According to a new report from data security company Arxan, even some FDA-cleared mobile health apps and apps recommended by the UK’s NHS are vulnerable to multiple security risks from the Open Web Application Security Project’s list of top ten mobile security vulnerabilities. On top of that, nearly half of health IT decision makers who oversee apps expect to be hacked in the next six months.
“The impact for healthcare organizations and health app users can be devastating,” Arxan CTO Sam Rehman said in the report. “Imagine having your mobile health app leak your personal health information or your app reprogrammed to instruct you to deliver a lethal dose of medication.”
Arxan commissioned third party surveys of 815 consumers who use health apps and 268 IT decision makers who oversee health apps in the US, UK, Germany, and Japan. They also commissioned a third-party security review of the 71 most popular health apps in the four regions, including 19 with FDA clearance and 15 approved by NHS.
The survey showed that 55 percent of the consumers surveyed actually expect their health apps to be hacked within the next six months, as do 48 percent of IT decision makers.

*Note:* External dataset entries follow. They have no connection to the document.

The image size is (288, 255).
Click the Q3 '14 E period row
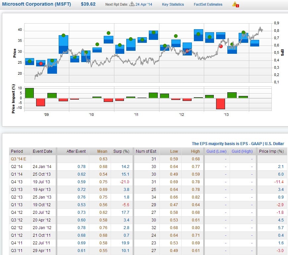point(19,159)
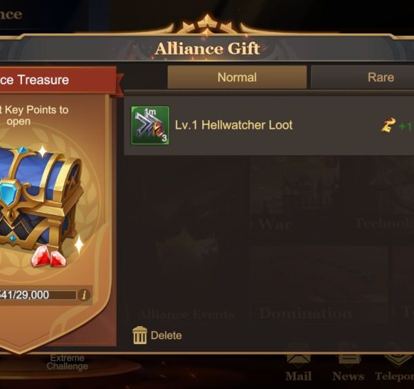
Task: Tap the Teleport icon at bottom
Action: click(395, 366)
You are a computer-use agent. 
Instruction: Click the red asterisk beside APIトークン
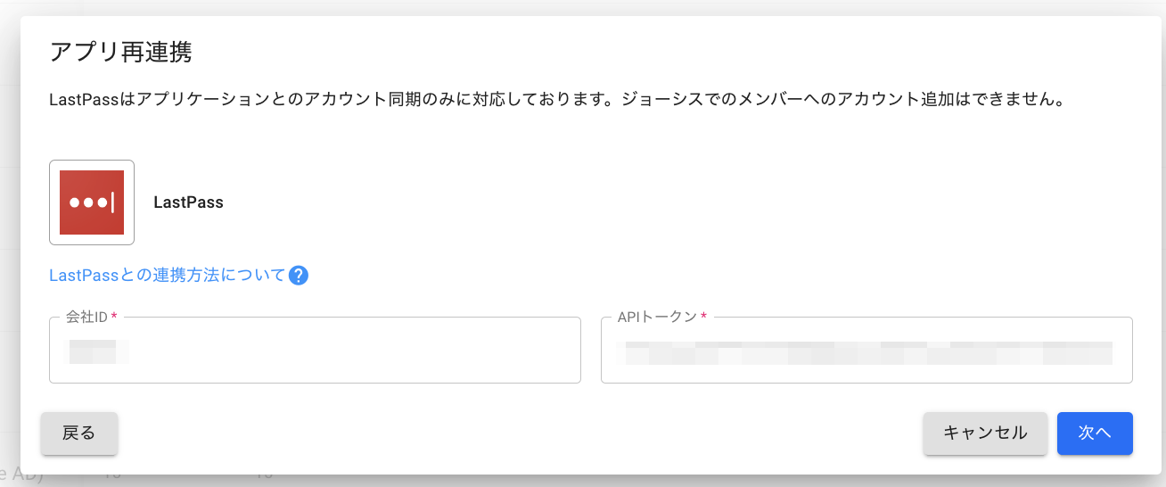tap(703, 318)
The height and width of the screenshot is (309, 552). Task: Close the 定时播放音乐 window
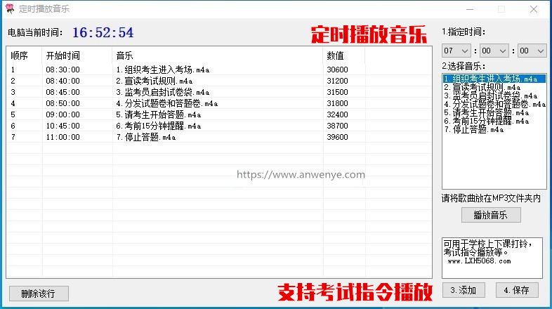point(534,9)
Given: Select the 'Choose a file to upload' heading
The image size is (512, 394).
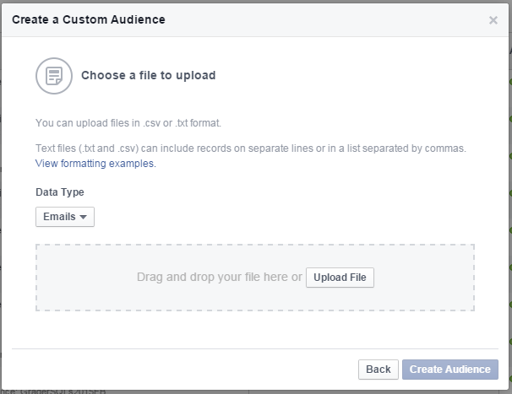Looking at the screenshot, I should [x=148, y=76].
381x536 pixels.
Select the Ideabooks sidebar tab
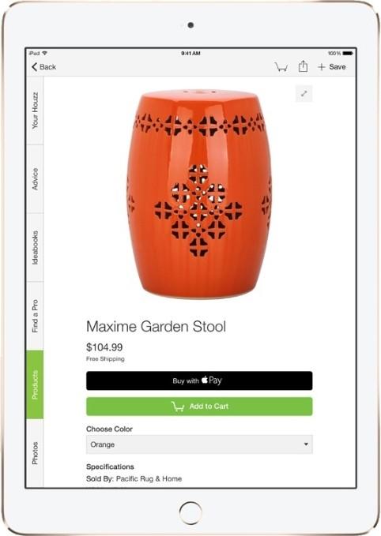tap(35, 248)
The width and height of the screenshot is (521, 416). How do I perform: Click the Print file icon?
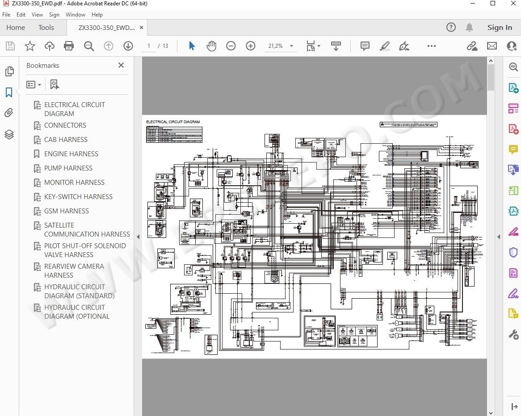coord(69,46)
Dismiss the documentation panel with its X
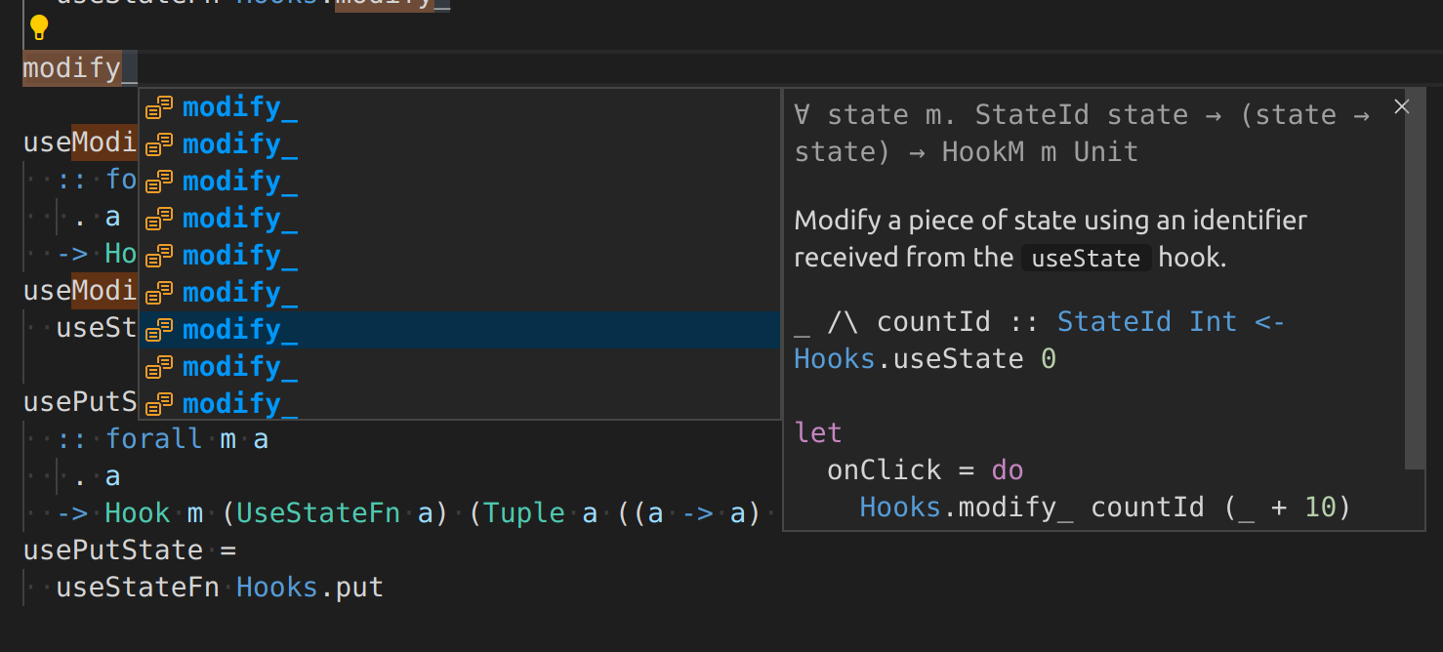Image resolution: width=1443 pixels, height=652 pixels. coord(1402,106)
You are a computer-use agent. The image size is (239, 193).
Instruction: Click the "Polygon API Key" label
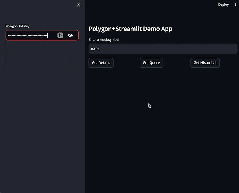pos(18,26)
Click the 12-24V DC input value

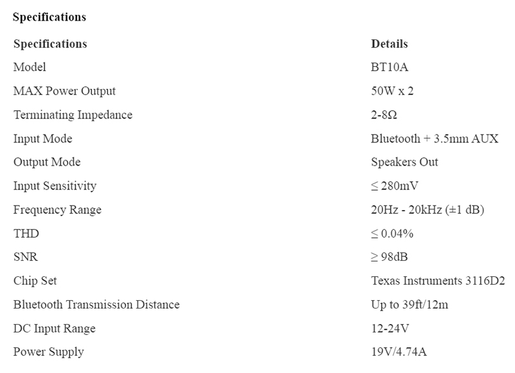390,328
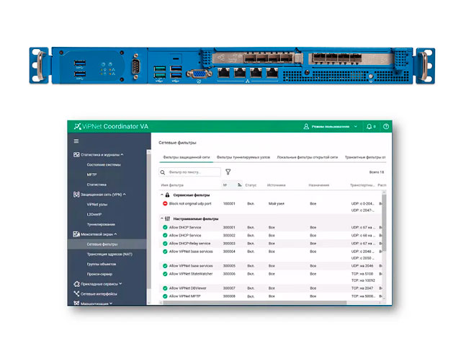The width and height of the screenshot is (461, 346).
Task: Open the Режим пользователя dropdown
Action: pos(331,126)
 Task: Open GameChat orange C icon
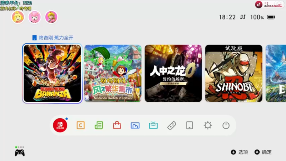[x=80, y=126]
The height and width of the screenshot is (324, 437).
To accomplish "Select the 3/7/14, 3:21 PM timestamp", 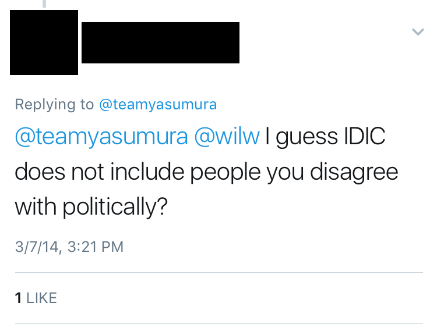I will 69,247.
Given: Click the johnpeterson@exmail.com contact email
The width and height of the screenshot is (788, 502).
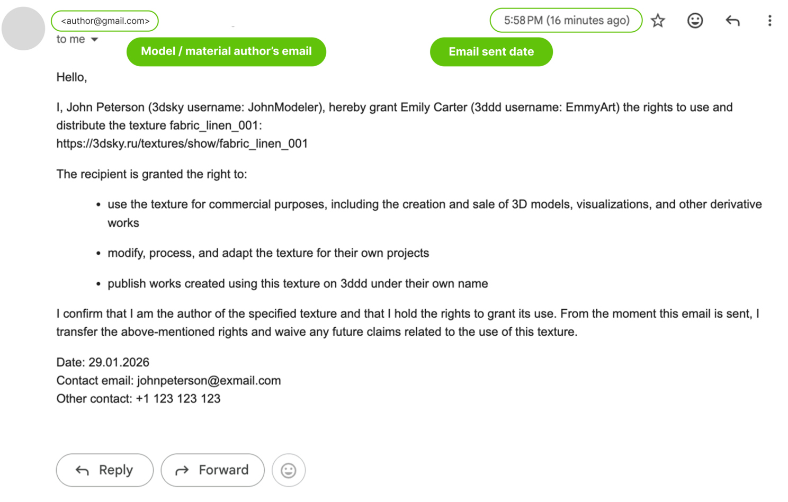Looking at the screenshot, I should 209,381.
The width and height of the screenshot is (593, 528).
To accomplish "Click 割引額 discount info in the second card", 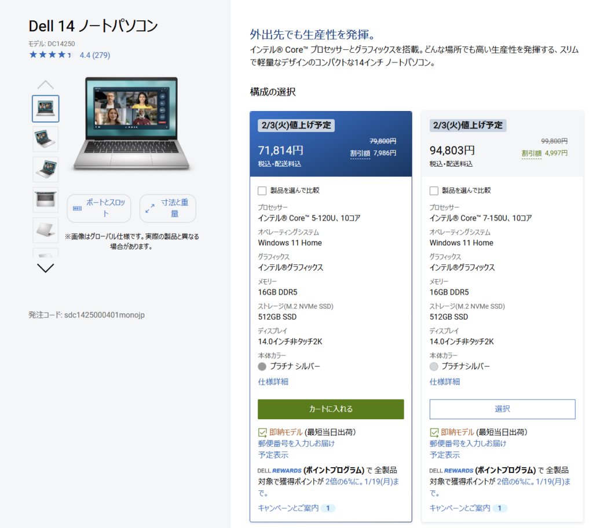I will 531,153.
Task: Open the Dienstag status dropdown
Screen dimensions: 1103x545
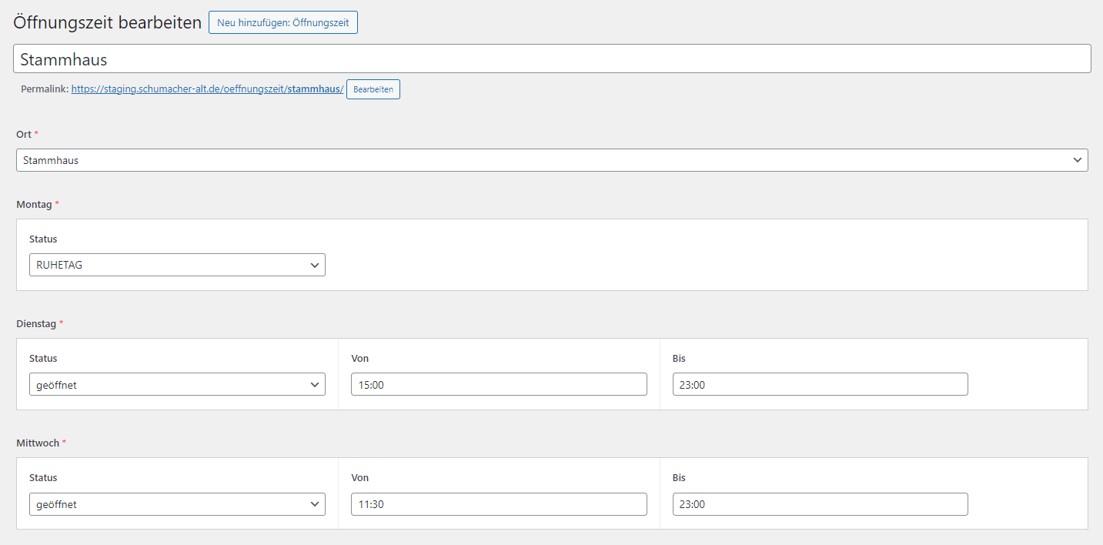Action: click(x=177, y=385)
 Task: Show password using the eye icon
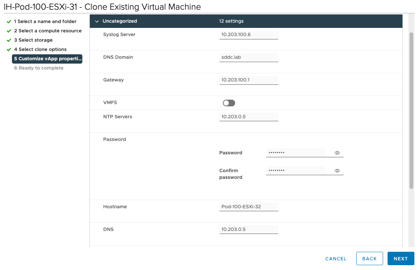click(337, 153)
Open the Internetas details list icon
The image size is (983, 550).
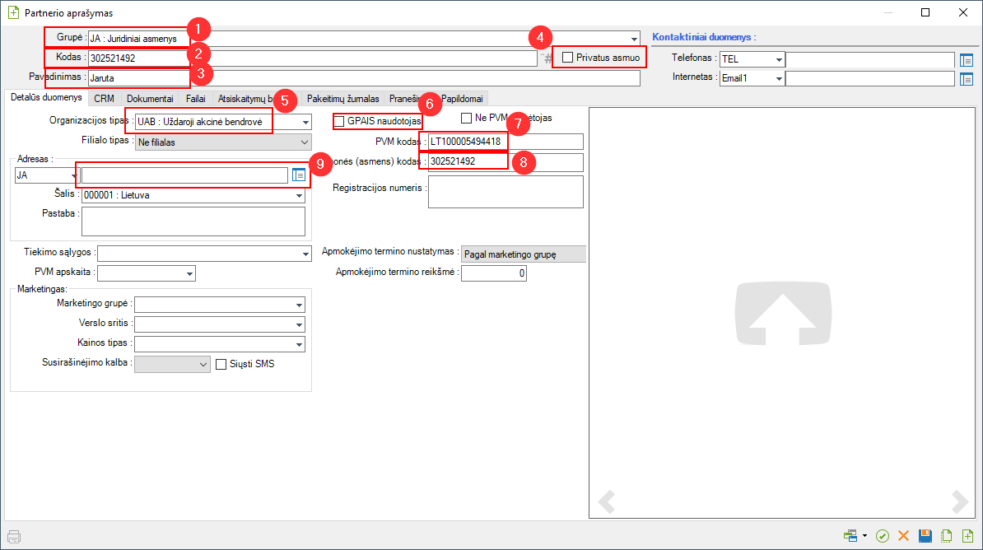point(967,79)
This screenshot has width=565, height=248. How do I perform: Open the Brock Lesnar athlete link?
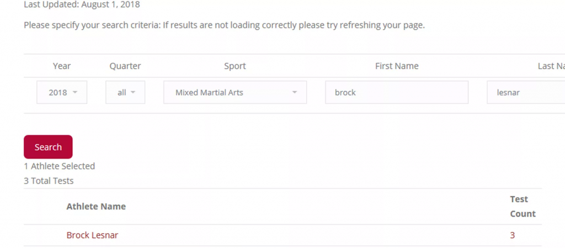click(x=92, y=235)
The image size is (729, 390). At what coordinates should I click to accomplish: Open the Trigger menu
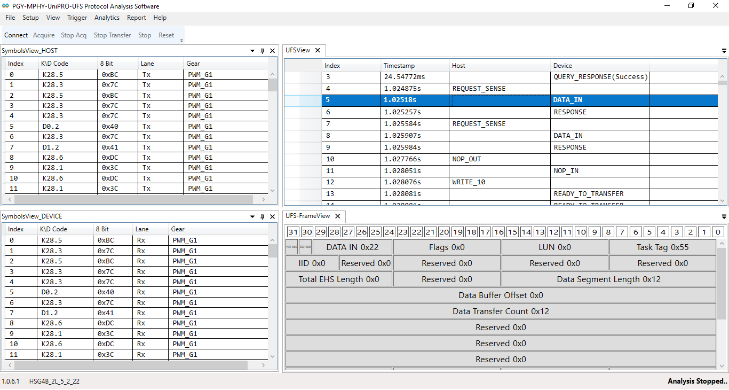click(x=77, y=18)
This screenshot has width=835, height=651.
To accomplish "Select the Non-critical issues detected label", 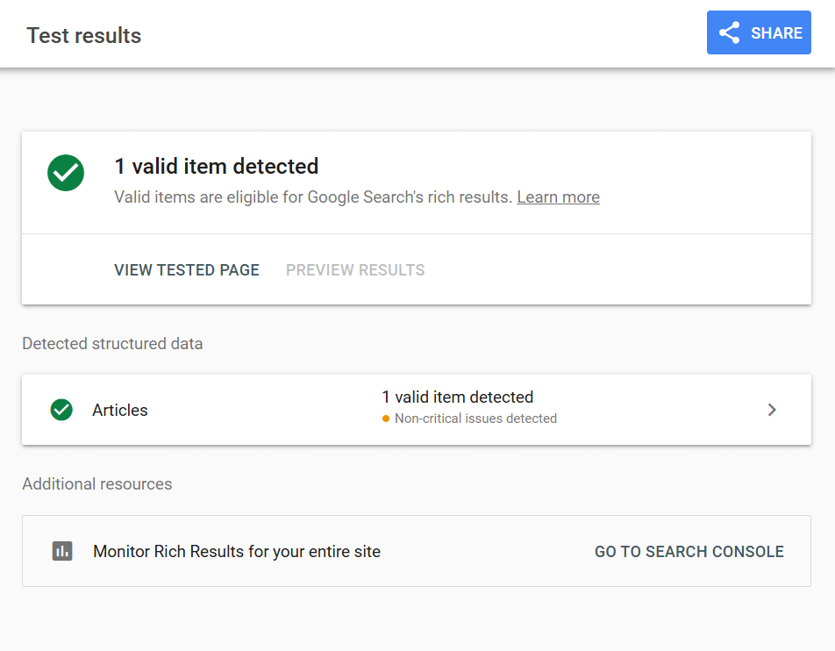I will point(476,419).
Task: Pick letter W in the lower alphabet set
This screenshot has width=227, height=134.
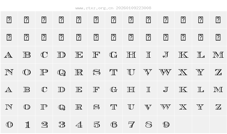Action: (x=166, y=107)
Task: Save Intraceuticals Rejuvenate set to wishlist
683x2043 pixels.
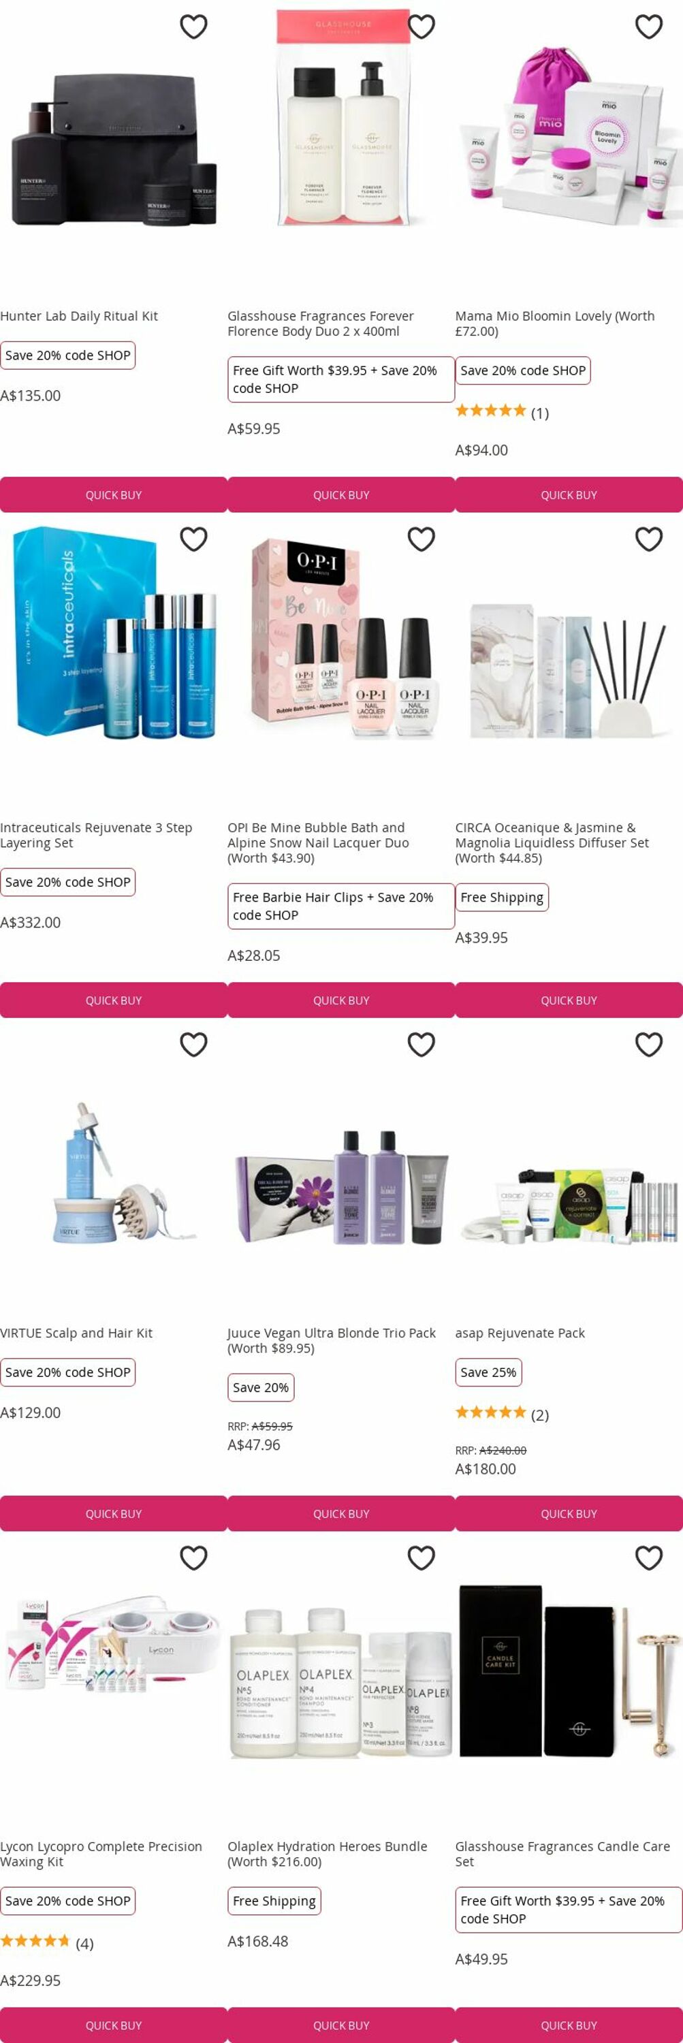Action: click(194, 539)
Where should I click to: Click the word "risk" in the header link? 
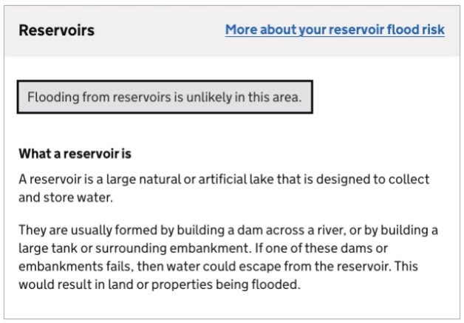[x=432, y=30]
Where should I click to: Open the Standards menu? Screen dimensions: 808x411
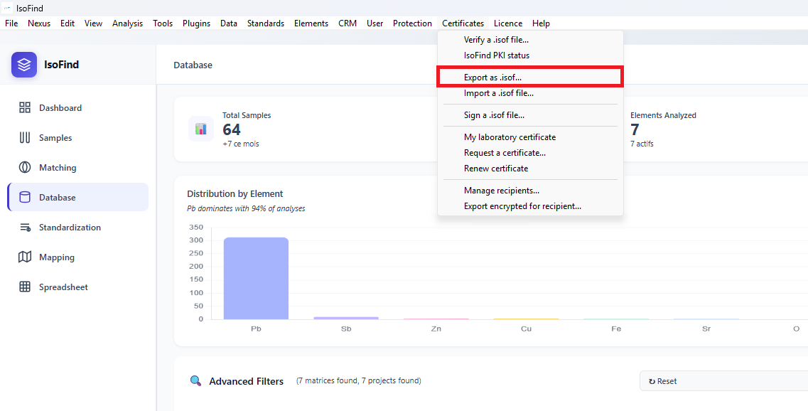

There’s some baffling inconsistency, though, because the same surveys showed that 78 percent of users and 87 percent of execs considered their mobile app to be “adequately secure”. Half of users and three-quarters of execs felt everything was being done that could be done to protect their apps.
This isn’t the case according to the security review, which found that 86 percent of the 71 apps had at least two critical vulnerabilities out of the 10 found on OWASP’s list. That includes 16 of the 19 FDA-cleared apps and 12 of the 15 NIH-approved apps. The two most glaring vulnerabilities were lack of binary protection, which afflicted 97 percent of apps, and insufficient transport-layer protection, which affected 79 percent of apps.
There’s a cost to having unsecure apps, the consumer survey revealed: 76 percent of health app users said they would change providers if they knew the apps they were using were not secure, and 80 percent would change providers if they knew alternative apps offered by similar service providers were more secure.